Exercise instructions:
Answer these from the adipocyte microarray text below:
(a) How many clusters, plus the outliers, were extracted through Gaussian clustering?
(b) Against what were the extracted Bayesian networks validated?
(c) In Figure 2, what does a blue arc indicate?
-- Extract follows --
In this article we demonstrate novel pre-processing methods to reduce data dimensionality of human adipocyte differentiation microarray data. Genetic networks of the insulin receptor family, ppar family, fox family, cebp family mef2, fabp, add1 and klf, and probes with highly significant change in gene expression level were learned separately using a Bayesian frame work. The extracted networks were validation of genetic network against many publicly available and as well as in house interaction and literature databases available at GSK.
Multidimensional, hMAD microarray data provided by GSK was used to generate additional artificial experiments using a novel technique and the differentially expressed probes were filtered. Through Gaussian clustering 45 clusters plus the outliers extracted were used to learn the genetic network using taboo search algorithm using BayesiaLab®.
The choices of pre-processing methods and dimensionality reduction techniques applied in this work have a major impact on Bayesian network extraction. The Bayesian networks extracted were validated against a proprietary Network warehouse database at GSK. Many novel genetic interactions were identified. We suggest that these pre-processing methods can be widely used genetic network extraction, even in the absence of many experiments but replicates. Thus improves the prediction of significant changes in gene expression for microarray experiments and reduce both false positives and negatives.
Figure 1. GRN of genes of interest, colour coded according to the biological family they belong to. The respective Affymetrics probe ID annotation from Tiger database is associated with each node as indicated by the sign.
Figure 2. Pearson correlation coefficient of optimised 45 Clusters TN represented by the wavy circular node. The thickness of the arc represents the information contributed to the global structure. The strength of the arc is proportional to the strength of the probabilistic relation. The association of marginal probability to the modalities (outcome) of nodes is computed R, the Pearson's linear correlation coefficient between two nodes linked by an arc. The thickness of an arc is directly proportional to the absolute value of R. The blue indicated positive correlation and red a negative correlation. The exact value of the correlation for each arc is temporary displayed in the comment of the arc as indicated by the sign. The association of values to nodes' modalities and R, the Pearson's linear correlation coefficient between two nodes linked by an arc. If the modalities don't have associated values, default values are defined in order to compute R (from 0 to n-1 for a node with n modalities). The thickness of an arc is directly proportional to the absolute value of R, its colour represents the sign of R (blue if positive and red if not). The exact value of the correlation for each arc is temporary displayed in the comment of the arc.
-- Extract concluded --
-- Information follows --
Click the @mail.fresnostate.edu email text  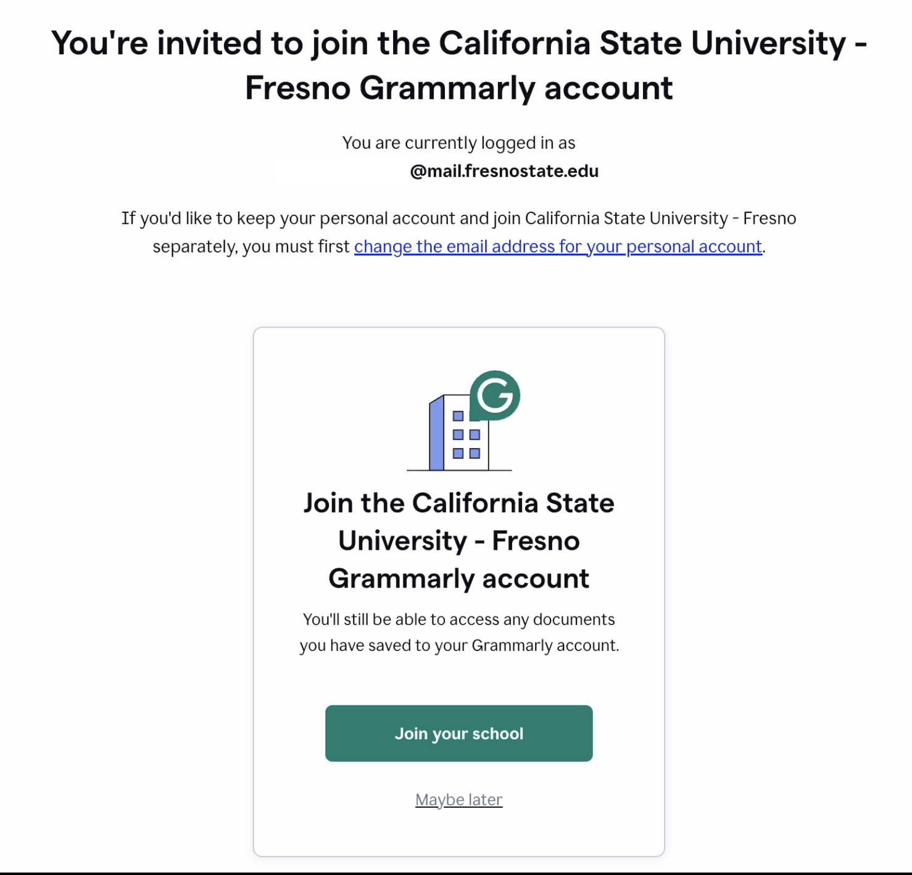pos(505,171)
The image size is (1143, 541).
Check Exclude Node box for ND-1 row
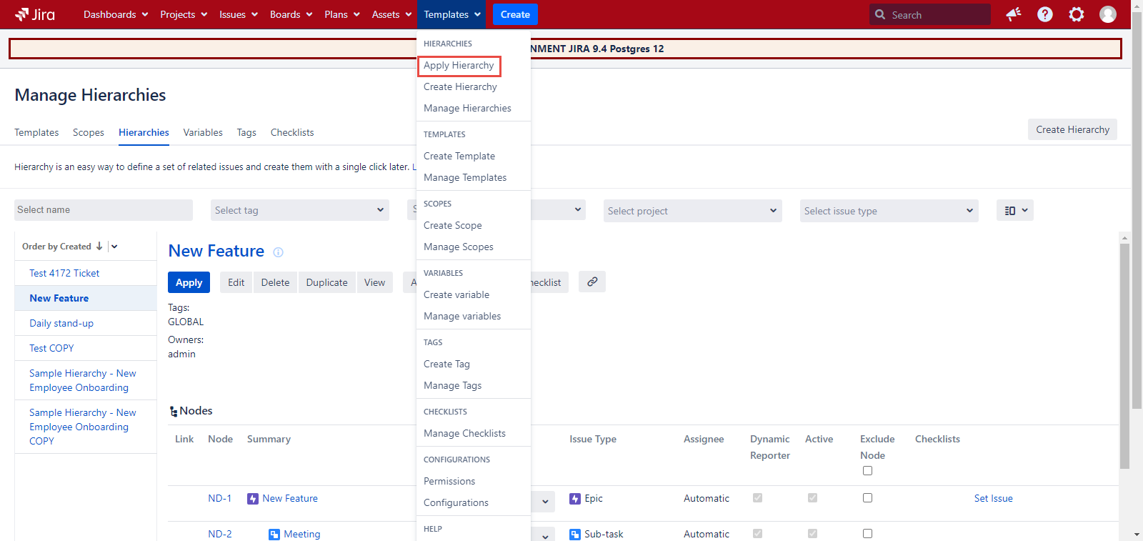[867, 498]
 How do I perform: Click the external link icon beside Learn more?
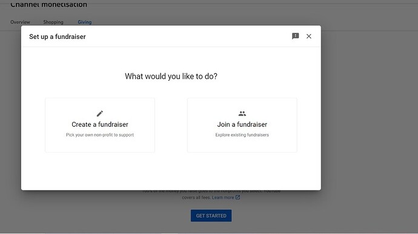click(237, 198)
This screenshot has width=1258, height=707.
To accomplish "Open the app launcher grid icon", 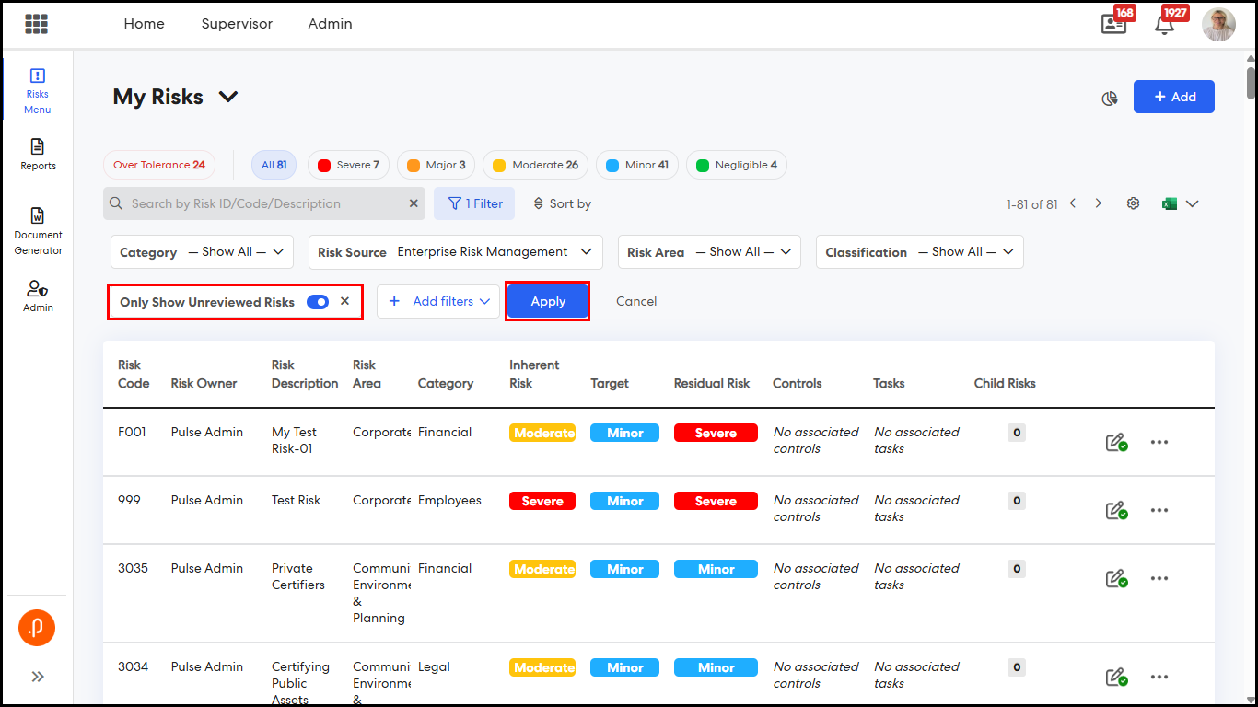I will (37, 24).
-- Information concluded --
Solution to the exercise:
(a) 45 clusters.
(b) A proprietary Network warehouse database at GSK.
(c) A positive correlation.